Court Opinion

ID: 9421166
Source: CourtListenerOpinion
Date Created: 2023-08-02 22:57:17.901838+00
Date Added: 2024-06-11T17:22:29.026488
License: Public Domain

Mr. Justice Minton,
with whom The Chief Justice and Mr. Justice Reed join,
dissenting.
The statute does not seem ambiguous to me. Congress made it clear enough for me to understand that it was trying to help the States as far as it could to stamp out the degradation and debauchery of women by punishing those who engaged in using them for prostitution. The only way Congress could do that was to make it unlawful to use the channels of commerce to transport them.

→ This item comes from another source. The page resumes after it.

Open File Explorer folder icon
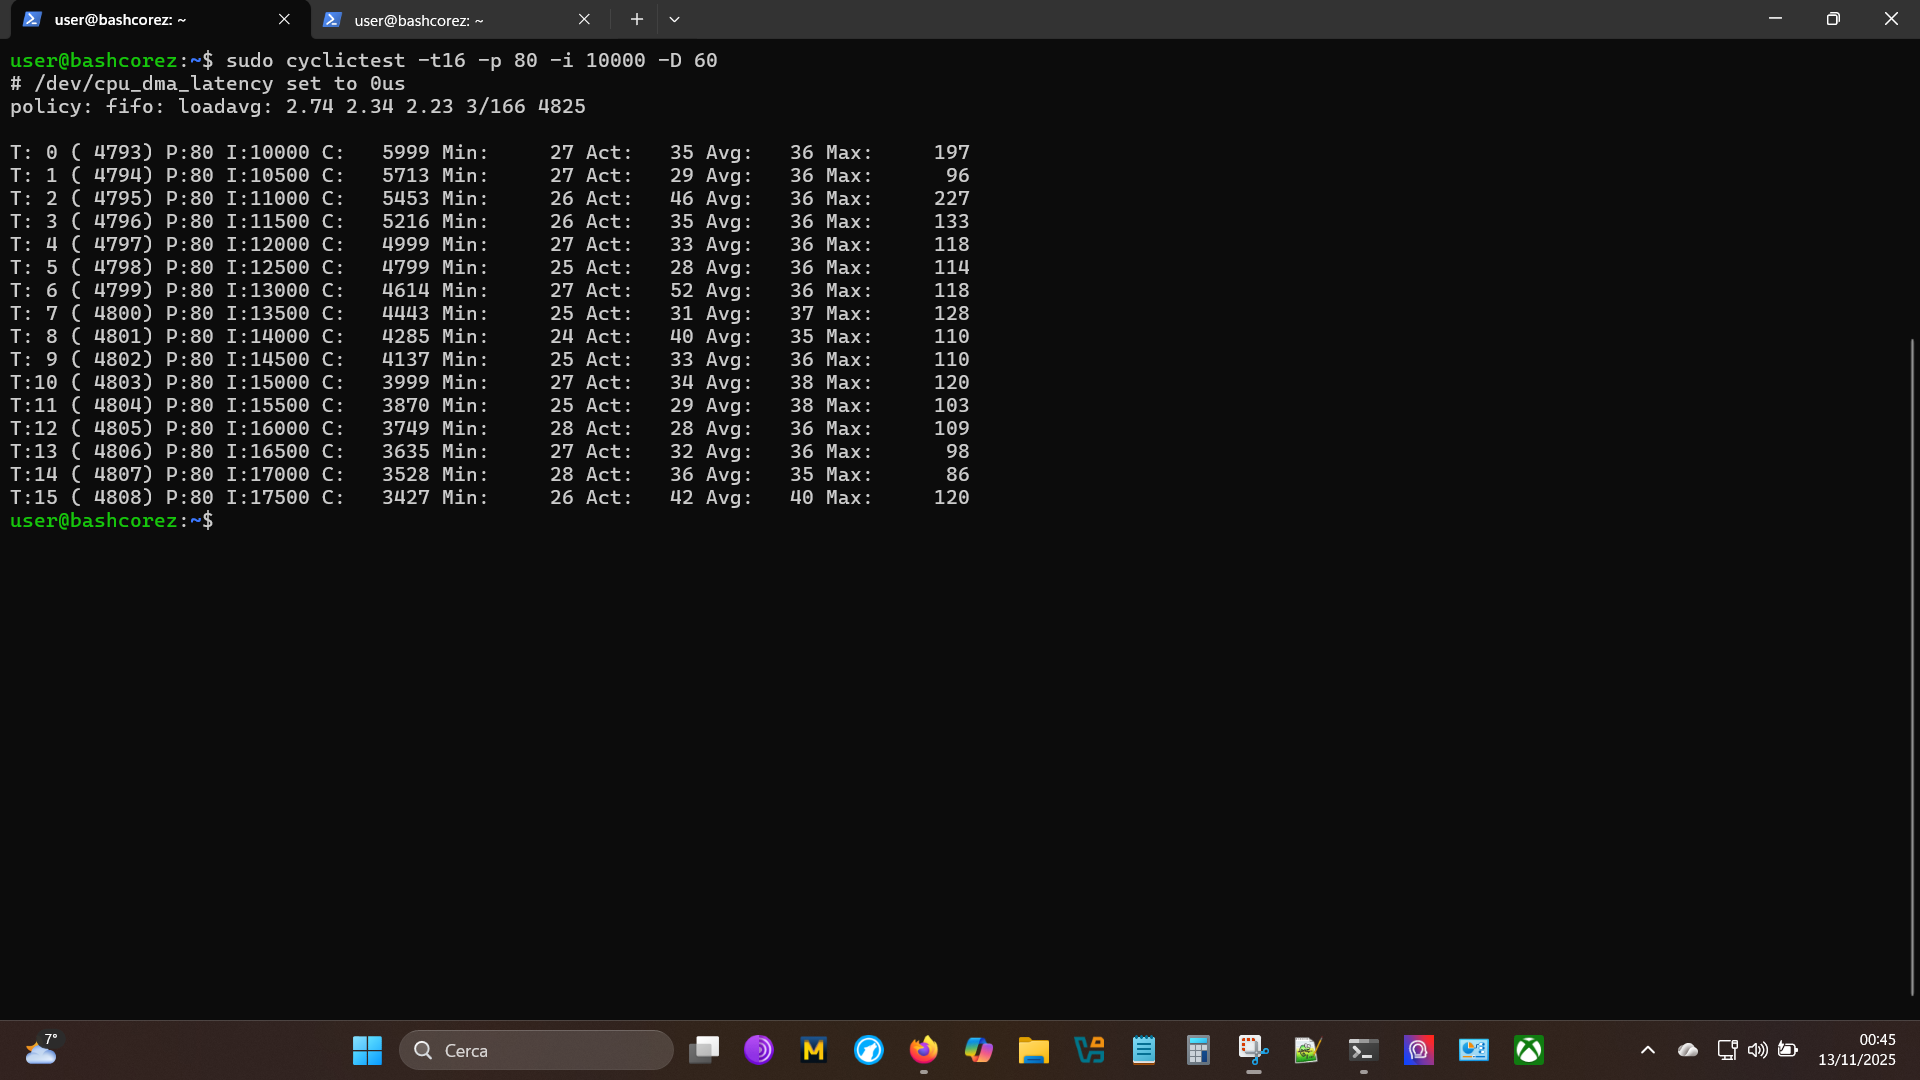 (x=1033, y=1050)
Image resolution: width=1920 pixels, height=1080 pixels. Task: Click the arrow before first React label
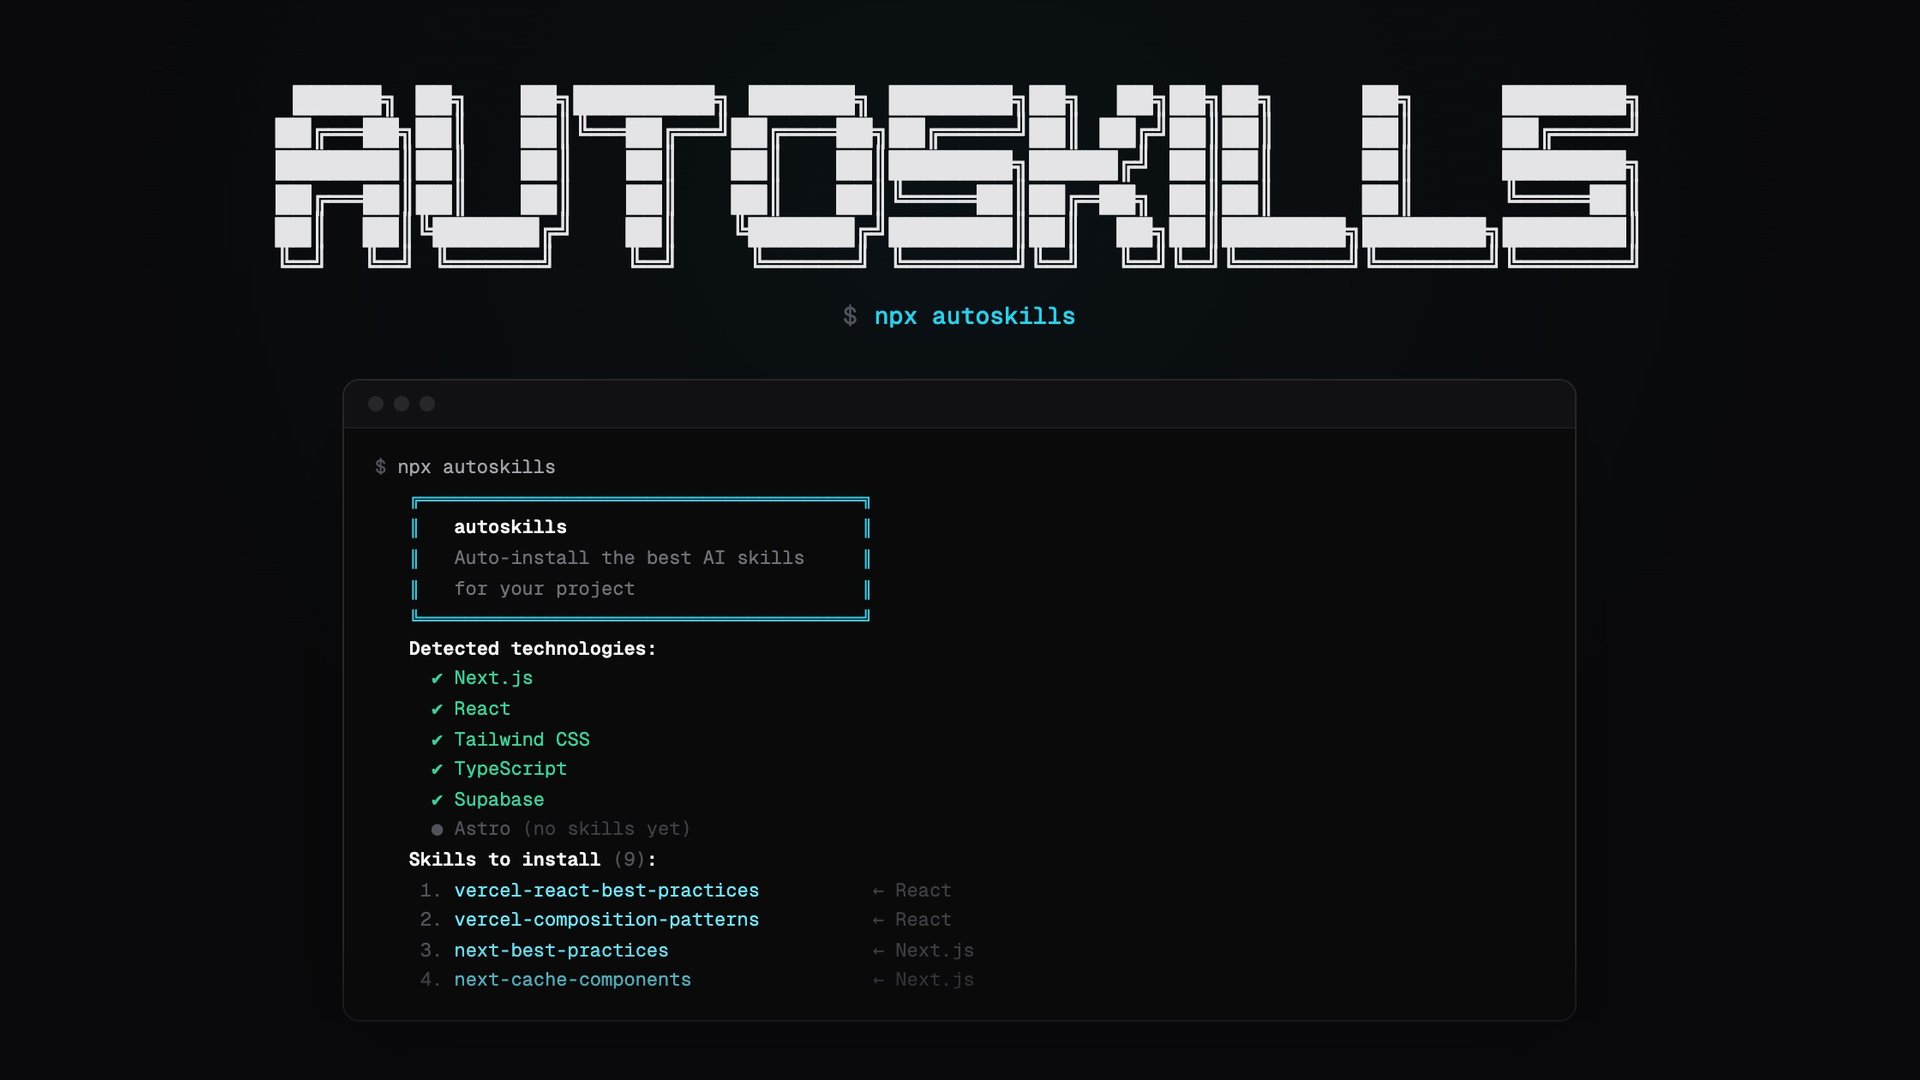pos(878,891)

The statute provides that,
“Whoever knowingly transports in interstate or foreign commerce . . . any woman or girl for the purpose of prostitution ....
“Shall be fined not more than $5,000 or imprisoned not more than five years, or both.” 36 Stat. 825, 18 U. S. C. § 2421.
To me the statute means that to transport one or more women or girls in commerce constitutes a separate offense as to each one. Congress had as its purpose the protection of the individual woman or girl from exploitation, and the transportation of each female was to be punished. It was not concerned with protection of the means of transportation. Surely it did not intend to make it easier if one transported females by the bus load. A construction of the statute that reaches that result does violence to its plain wording. That is what the District Court thought, that is what the Court of Appeals thought, and with that I agree, and would affirm.